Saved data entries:
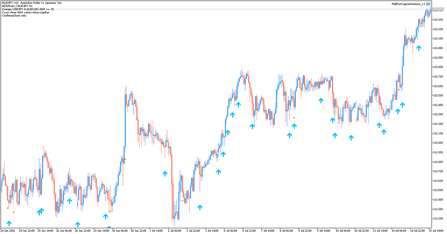Click the orange dot beneath the 8 Jul candles
Screen dimensions: 447x234
click(294, 118)
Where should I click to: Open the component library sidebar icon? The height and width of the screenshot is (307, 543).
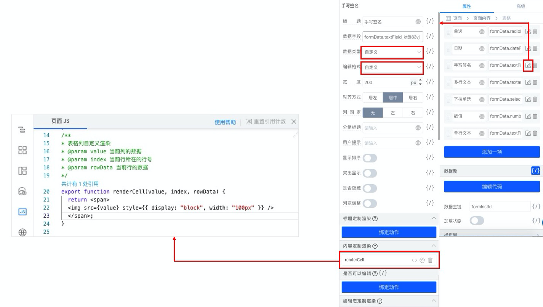coord(22,150)
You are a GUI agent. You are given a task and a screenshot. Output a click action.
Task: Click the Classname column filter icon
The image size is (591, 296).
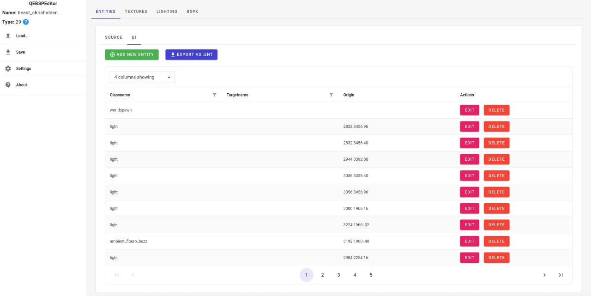[214, 95]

What the task asks ->
Please transcribe word for word the lines from the one bearing "Task: Click the Classname column filter icon" through the last line of the records above, omitting the pictures.

Answer to this exercise ->
Task: Click the Classname column filter icon
The image size is (591, 296).
[214, 95]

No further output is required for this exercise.